◆ What to do: Leave the images out. Give every line below again, precisely.

◆ Data:
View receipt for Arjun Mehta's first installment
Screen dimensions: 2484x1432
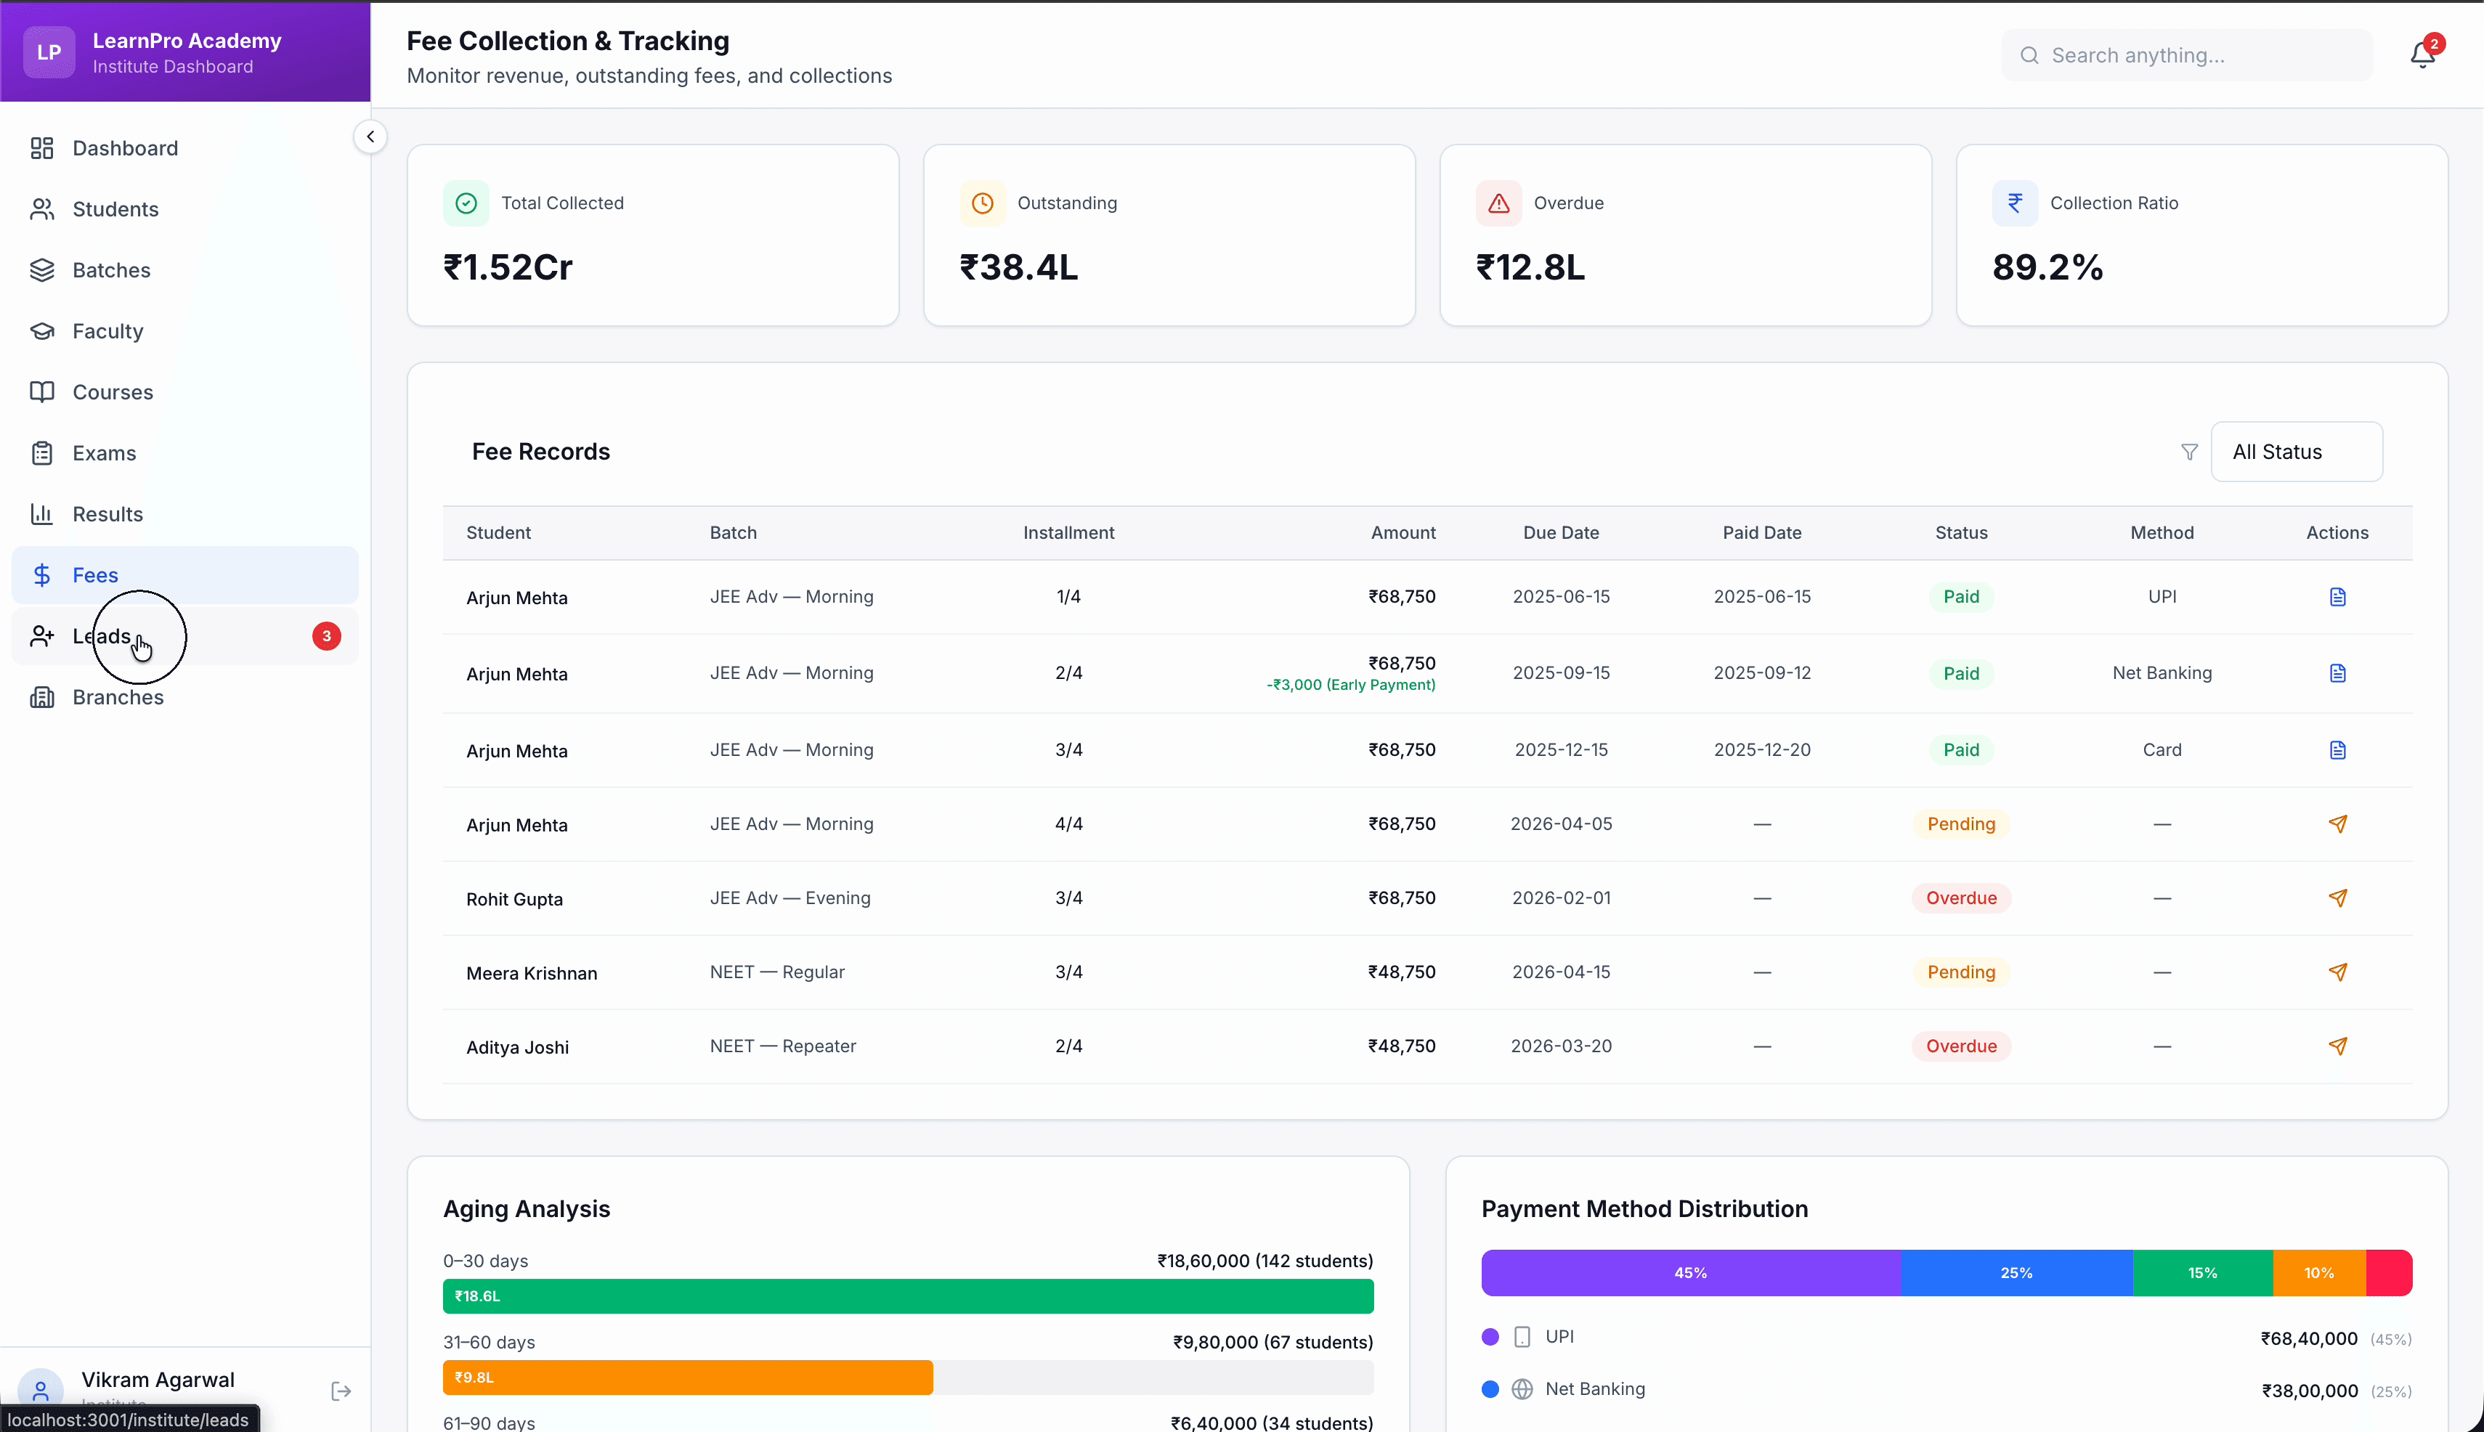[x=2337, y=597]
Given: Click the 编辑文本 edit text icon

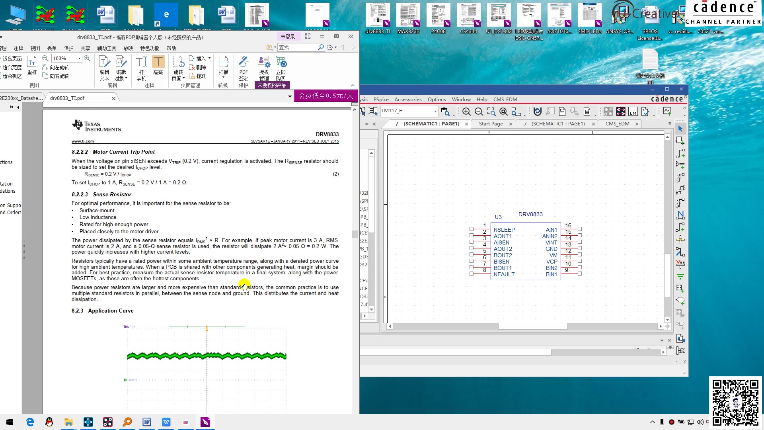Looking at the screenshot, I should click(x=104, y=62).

◆ Solved exercise:
View receipt for Arjun Mehta's first installment
Screen dimensions: 2484x1432
[x=2337, y=597]
Given: Click the 编辑文本 edit text icon

Looking at the screenshot, I should click(x=104, y=62).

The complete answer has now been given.